6.    I will conclude my preface with Judges 5, “The Song of Deborah and Barak”. Here’s the cool thing that stood out: we were just given four chapters of history relating to the Judges God provided for Israel, and now Deborah and Barak sang a song all about it, and do you know what?! I could tell the difference between the historical record and the poetry of the song! Isn’t that amazing?! We can actually read and enjoy the songs of Scripture discerning the beauty of the metaphors and figurative wording while knowing it is describing the events that really did take place. I mean it even has a verse about Jael who drove a tent peg through an enemy soldier’s temple! And how does this amazing song end? “‘So may all your enemies perish, O LORD! But your friends be like the sun as he rises in his might.’ And the land had rest for forty years” (5:31). 

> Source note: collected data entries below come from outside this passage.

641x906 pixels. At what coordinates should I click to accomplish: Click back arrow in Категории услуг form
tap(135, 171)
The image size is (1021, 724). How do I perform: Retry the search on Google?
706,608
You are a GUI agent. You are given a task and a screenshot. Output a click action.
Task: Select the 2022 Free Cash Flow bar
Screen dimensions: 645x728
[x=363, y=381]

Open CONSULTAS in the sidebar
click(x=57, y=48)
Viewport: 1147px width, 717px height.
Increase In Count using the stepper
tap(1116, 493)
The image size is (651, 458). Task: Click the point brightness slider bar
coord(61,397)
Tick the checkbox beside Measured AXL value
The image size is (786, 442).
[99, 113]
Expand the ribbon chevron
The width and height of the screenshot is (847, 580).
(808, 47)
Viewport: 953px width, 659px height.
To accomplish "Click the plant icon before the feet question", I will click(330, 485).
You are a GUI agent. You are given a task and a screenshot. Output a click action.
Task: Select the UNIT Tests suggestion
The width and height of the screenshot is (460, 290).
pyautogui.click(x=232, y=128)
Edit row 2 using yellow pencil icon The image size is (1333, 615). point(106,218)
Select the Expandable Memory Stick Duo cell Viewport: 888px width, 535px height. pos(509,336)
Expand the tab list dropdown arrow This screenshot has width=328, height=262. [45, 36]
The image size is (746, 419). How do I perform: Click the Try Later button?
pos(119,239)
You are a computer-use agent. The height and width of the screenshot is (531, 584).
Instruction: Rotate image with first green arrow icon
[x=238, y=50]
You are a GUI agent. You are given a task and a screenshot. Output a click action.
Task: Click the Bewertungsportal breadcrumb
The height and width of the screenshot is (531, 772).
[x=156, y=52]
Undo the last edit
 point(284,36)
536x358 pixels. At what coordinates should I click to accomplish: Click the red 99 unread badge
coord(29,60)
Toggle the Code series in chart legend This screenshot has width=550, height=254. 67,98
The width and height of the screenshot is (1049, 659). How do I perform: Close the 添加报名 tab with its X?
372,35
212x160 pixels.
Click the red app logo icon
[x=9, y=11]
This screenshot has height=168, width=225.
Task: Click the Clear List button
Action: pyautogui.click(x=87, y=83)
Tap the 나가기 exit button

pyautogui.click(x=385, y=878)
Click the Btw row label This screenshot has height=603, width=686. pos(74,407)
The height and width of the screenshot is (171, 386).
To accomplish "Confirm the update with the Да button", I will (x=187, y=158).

7.    And how does chapter 6 begin?! “The people of Israel did what was evil in the sight of the LORD, and the LORD gave them into the hand of Midian seven years.” The people DID; Yahweh GAVE THEM INTO. However, as the cycle continues, the people again cried out to Yahweh, God sent a prophet to rebuke them, and then he called Gideon to deliver them. Real history. Both judgment and mercy all through the generations of the Judges. And it all reveals God as an inherently just and merciful God who feels anger towards the evil of his idolatrous children, and feels pity and compassion for them even long before they repent (like the Father waiting for his prodigal to come home).

   Now, back to the garden path:

   Tongue Twisters and Sunsets: Phenomenology (p. 250).

1.     In the opening page of this chapter, BJ is again setting the stage (I think that’s metaphorical, not phenomenological) to show us why we cannot read Scripture “literally”, meaning, in its plain reading. Enter stage right: phenomenological. The question will NOT be whether this exists in Scripture, but whether BJ applies it honestly.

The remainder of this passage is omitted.